Perchè votare SI al referendum sul taglio dei parlamentari
Le forze politiche dell'opposizione porterebbero avanti il SI al referendum, non a caso ci sarebbe dei vantaggi da tenere in considerazione
Per le forze politiche propense SI al referendum, con il taglio di 345 parlamentari lo Stato risparmierebbe 100 milioni l’anno per un totale di 500 milioni in una legislatura.
Il taglio poi non metterebbe a rischio la rappresentatività: l’Italia infatti con 400 deputati e 200 senatori (oggi ne sono rispettivamente 630 e 315 elettivi) avrebbe 1 parlamentare ogni 100.000 elettori, a fronte di una media di 1 ogni 190.000 delle democrazie con più di 30 milioni di abitanti. Gli Stati Uniti ( ma anche altre nazioni più popolose) hanno in totale 535 deputati e senatori, nonostante una popolazione ben maggiore della nostra.

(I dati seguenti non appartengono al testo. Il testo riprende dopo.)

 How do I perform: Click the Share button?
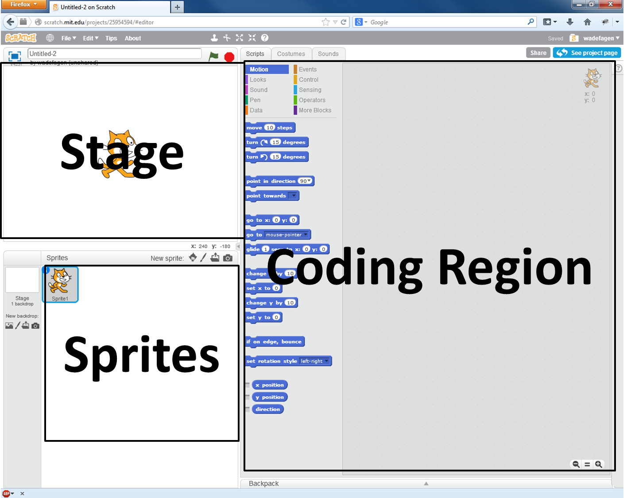(x=538, y=53)
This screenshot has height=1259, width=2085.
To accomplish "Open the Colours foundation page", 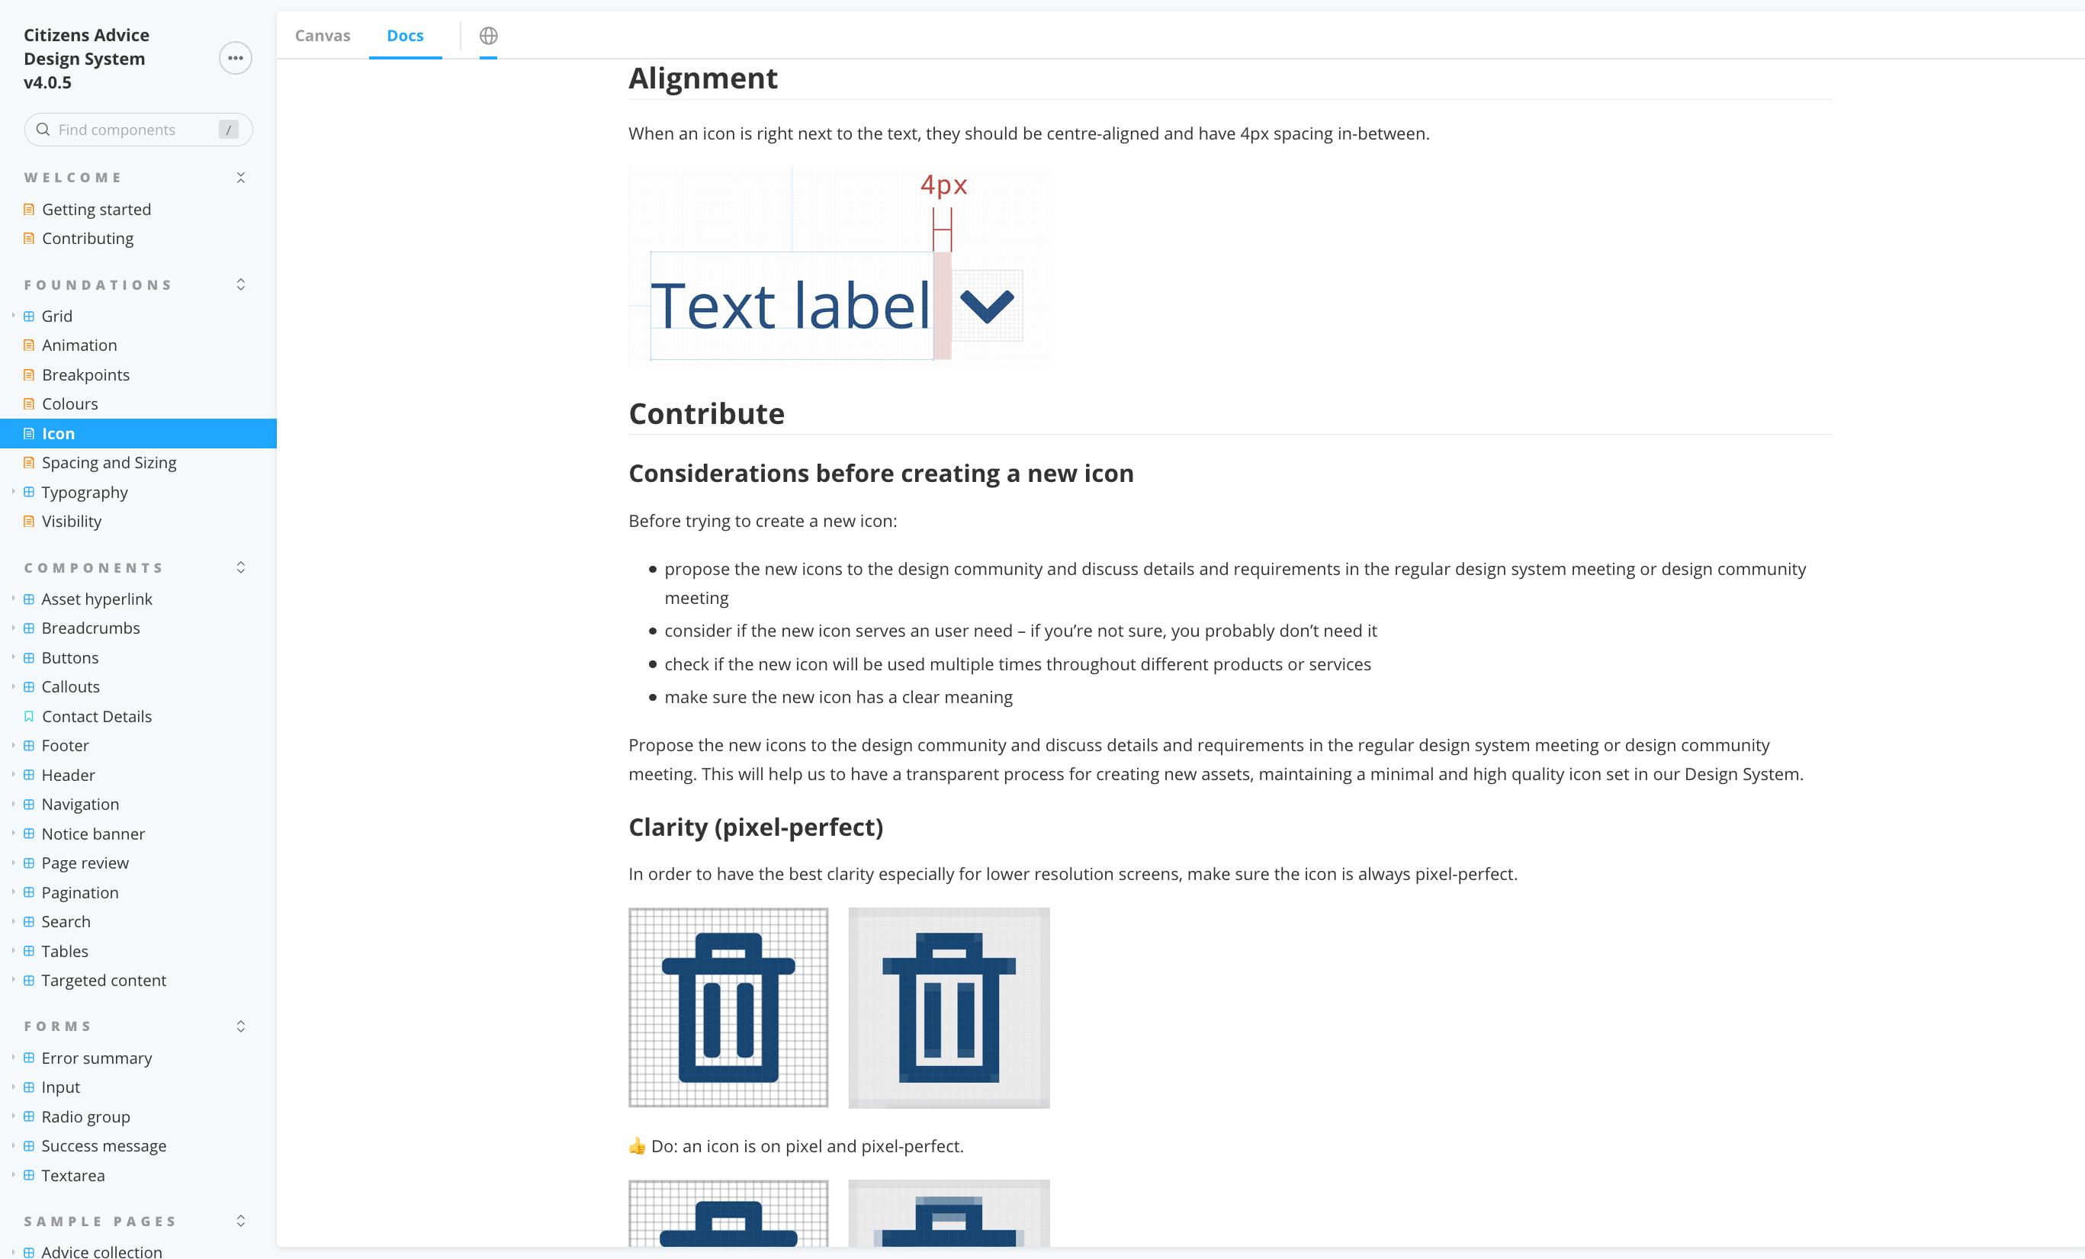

La riforma inoltre andrebbe a diminuire la frammentazione dei gruppi parlamentari, rendendo più leggero ed efficiente il Parlamento con gli eletti che saranno maggiormente responsabilizzati e riconoscibili.
Altra tesi portata avanti dal fronte del Sì è il calcolo di come al momento oltre il 30% dei parlamentari diserta una votazione su tre, con i due terzi di deputati e senatori che in questa legislatura non ricoprono alcuna carica.